O que é dosimetria e o impacto na pena de Bolsonaro

Foi aprovada na madrugada desta quarta-feira (10), a PL da dosimetria. O projeto altera a condenação dos integrantes do ato antidemocrático que ocorreu 8 de janeiro pela trama golpista. O PL muda o cálculo das condenações por ir contra o Estado Democrático de Direito. Com a mudança a sentença do ex-presidente Jair Bolsonaro, condenado a 27 anos e três meses de prisão, pode ir para 22 anos e 1 mês.

Dosimetria o que é?

Dosimetria é o calculo feito para avaliar quanto anos o condenado receberá pelos seus crimes, respeitando os limites mínimo e máximo previstos na lei. Essa definição leva em conta circunstâncias pessoais, agravantes, atenuantes, causas de aumento ou diminuição da pena, entre outros critérios.

A dosimetria é feita em três fases, conforme o artigo 68 do Código Penal. Na primeira fase, o juiz avalia as circunstância, como antecedentes, conduta social, motivos do crime, consequências, entre outros. Na segunda etapa, é avaliado os atenuantes e agravantes, como, por exemplo, a reincidência (agravante) ou a confissão espontânea (atenuante). Na última fase, o juiz verifica a presença de fatores legais que aumentam (majorantes, ex: uso de arma de fogo, crime em grupo) ou diminuem (minorantes, ex: tentativa, participação de menor importância) a sanção.

PL da Dosimetria

O projeto de lei indica quatro mudanças no Código Penal e na Lei de Execução Penal, com efeitos retroativos por se tratar de norma mais benéfica. Os principais pontos de alterações são:

Impede a soma de penas para crimes contra o estado democrático de direito.

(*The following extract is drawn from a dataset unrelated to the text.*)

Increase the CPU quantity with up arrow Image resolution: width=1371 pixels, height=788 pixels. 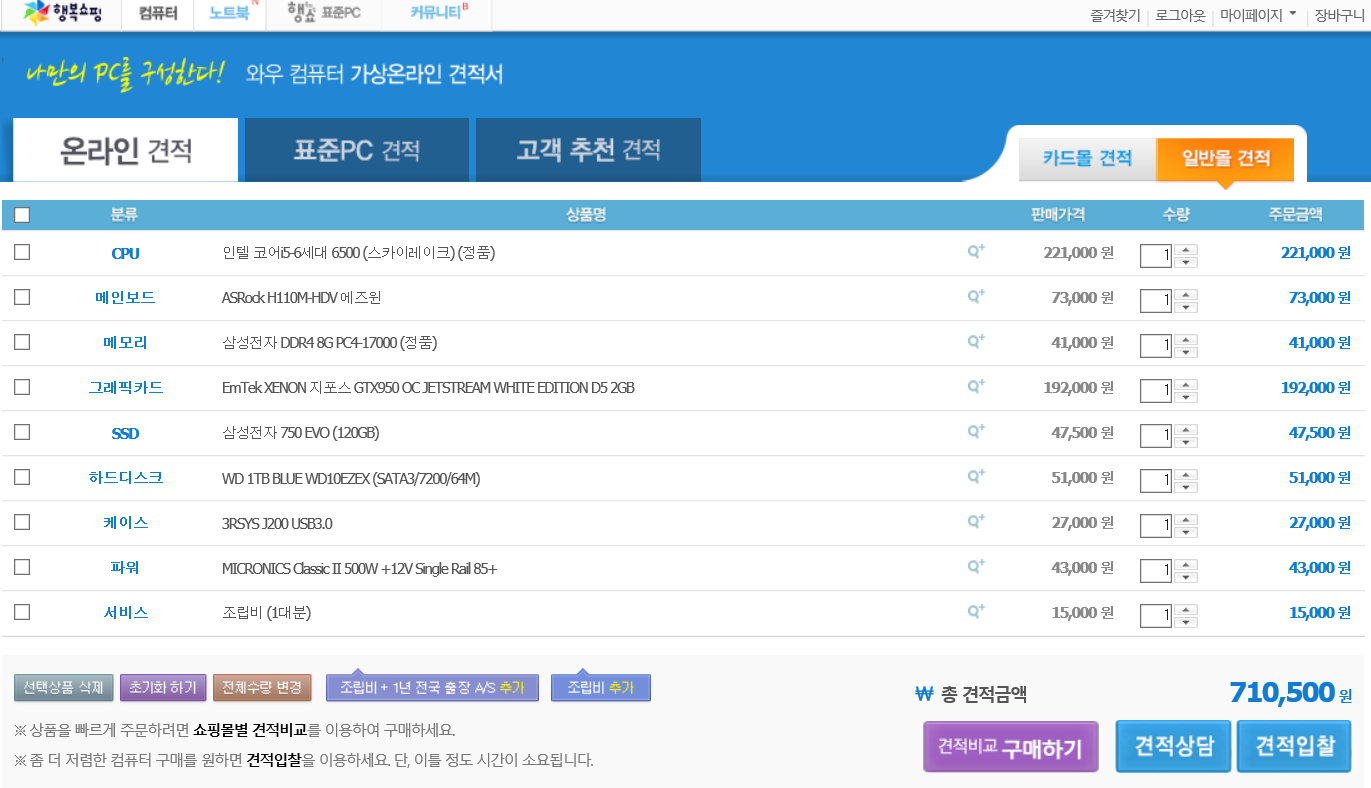point(1186,250)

O texto indica que será proibido a soma de penas, cometidos no mesmo contexto, de crimes contra o estado democrático de direito. Será aplicado a pena mais grave e com maior tempo de condenação. Hoje, os crimes de tentativa de abolição violenta do Estado de Direito, tem o tempo mínimo de 4 anos e máximo de 8 anos; Golpe de Estado: 4 anos (mínimo) a 12 anos (máximo); Dano qualificado por violência e grave ameaça, contra o patrimônio da União, e com prejuízo para a vítima: seis meses (mínimo) a 3 anos (máximo).

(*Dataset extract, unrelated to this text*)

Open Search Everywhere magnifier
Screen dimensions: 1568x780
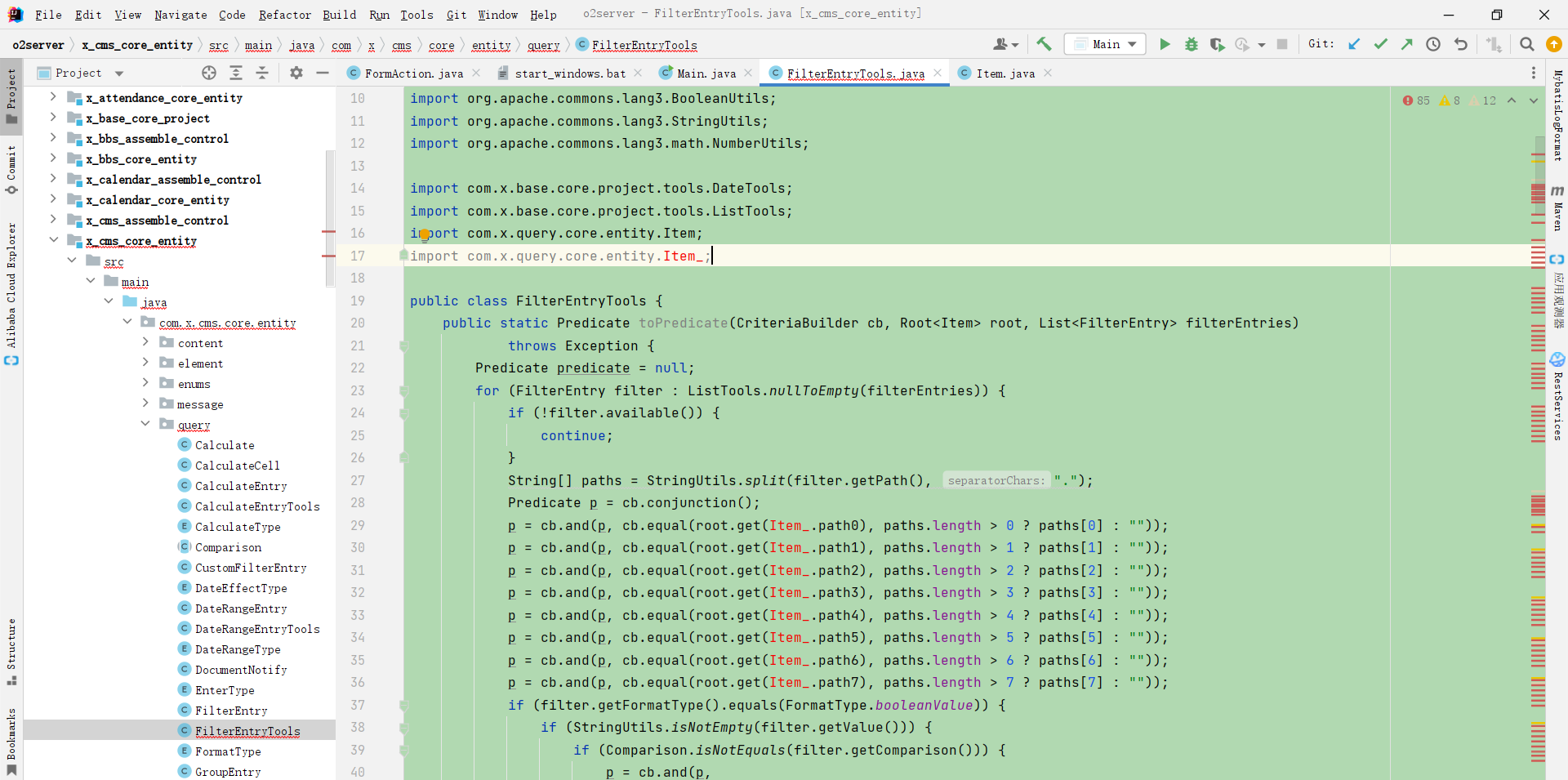pos(1526,44)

Progressão de regime mais rápida

Para conseguir progressão da pena, que é a mudança gradual para um regime prisional menos rigoroso, o réu primário precisava cumprir 16% dela em regime fechado. Essa regra não valia para os condenados por crimes hediondos e crimes cometidos com violência à pessoa ou grave ameaça. Com a mudança prevista no texto, os réus primários poderão ter progressão mesmo com crimes com violência ou graves ameaças.

Os crimes de tentativa de golpe e abolição do Estado Democrático são tipificados com a característica de “violência ou grave ameaça”, dessa maneira, os criminosos poderão passar menos tem em regime fechado.

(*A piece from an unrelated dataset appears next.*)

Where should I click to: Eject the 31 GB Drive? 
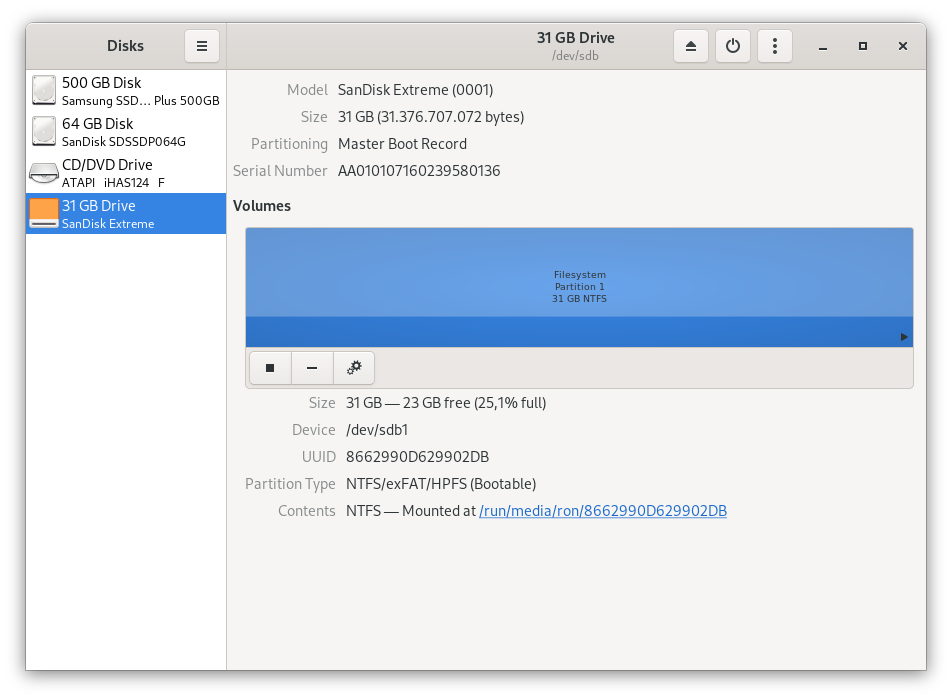pyautogui.click(x=691, y=46)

Remição também em prisão domiciliar

Também poderão ter remição da pena, ou seja, reduzir o tempo da condenação através de trabalho ou estudo, quem cumpre pena em regime domiciliar. Essa alteração acelera o tempo de cumprimento de pena para quem está fora do sistema prisional.

Redução da pena de atos em multidão

Texto prevê diminuição da pena para que participar dos atos sem exercer liderança e sem financiar as mobilizações. Essa mudança beneficia principalmente os réus primários e sem papel de comando.

Com essas alterações o caso do ex-presidente, Jair Bolsonaro, o período em regime fechado cairia de 5 anos e 11 meses, para 3 anos e 3 meses. Com isso, ele sairia da prisão, no máximo, no início de 2029.O texto agora segue para o Senado Federal. As expectativas são de tramitação acelerada. O texto pode passar por alterações por pressão da oposição.